Enhanced Residual U-Net with Attention for Optic Disc and Cup Segmentation in Fundus Images
摘要
Glaucoma, a progressive visual disease, damages the optic nerve, potentially resulting in irreversible vision loss. Effective treatment plans and prompt diagnosis are essential for positive patient outcomes. The principal glaucoma-related indication typically revolves around an odd ratio between the diameters of the optic cup and disc. In this regard, fundus images are analyzed for diagnosis of glaucoma. However, image quality, similar characteristics across classes, class imbalance issues, uneven shapes of optic disc and curves, and other factors make correct segmentation of optic disc and curve difficult from fundus images. To address these issues, the work proposes an enhanced Residual U-Net architecture capable of semantically segmenting the optic disc and cup from retinal fundus images. The proposed model has an Attention Module that can effectively extract the necessary feature map for segmentation from the input images.
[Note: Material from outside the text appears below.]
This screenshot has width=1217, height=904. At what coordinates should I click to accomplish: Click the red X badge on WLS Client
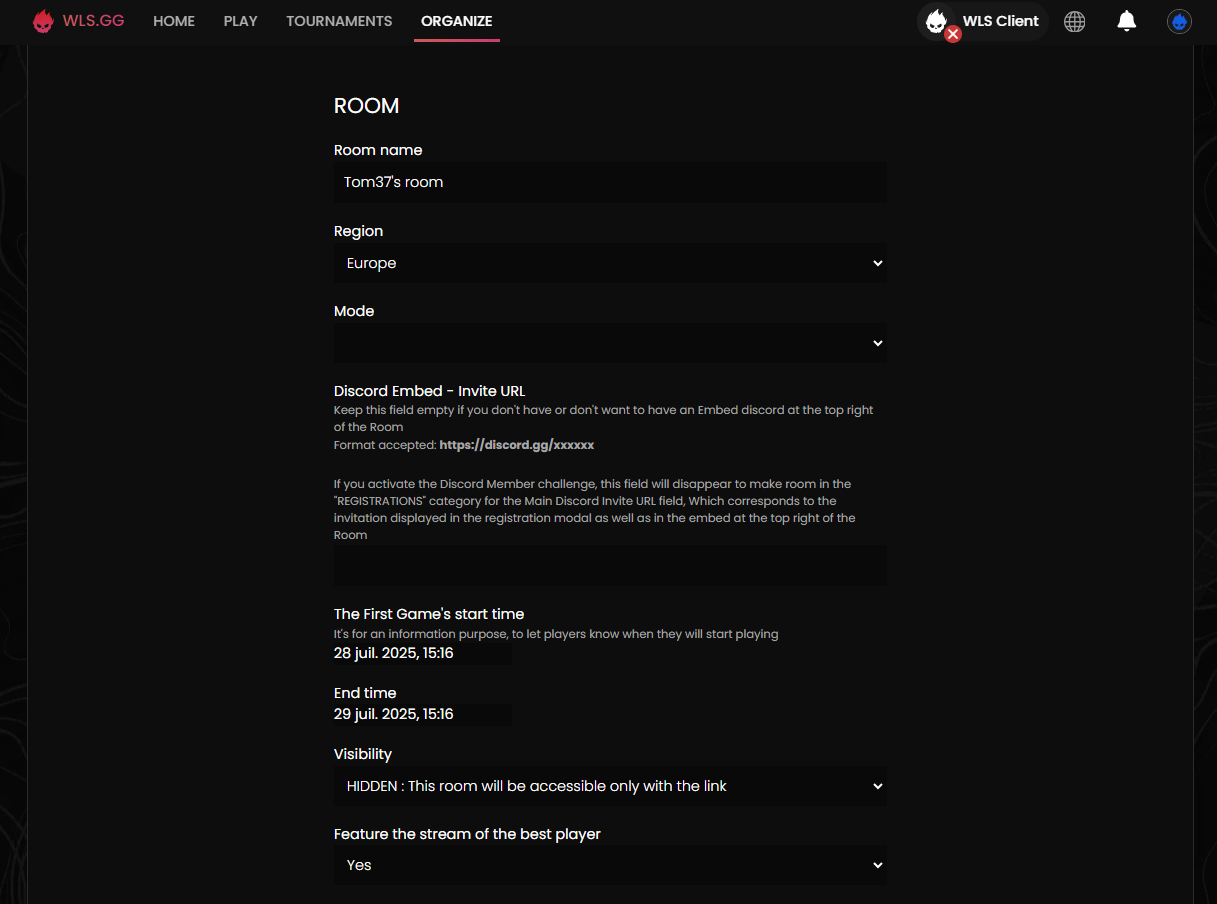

This improves the model’s capacity to pick out important features and eliminate extraneous noise. Using a publicly available dataset, the study analyses the efficacy of the proposed model using both quantitative and qualitative measures. The effectiveness of the model is examined in relation to various loss functions. To emphasize the significance of the suggested model, a comparative analysis between the proposed and the traditional model is also carried out.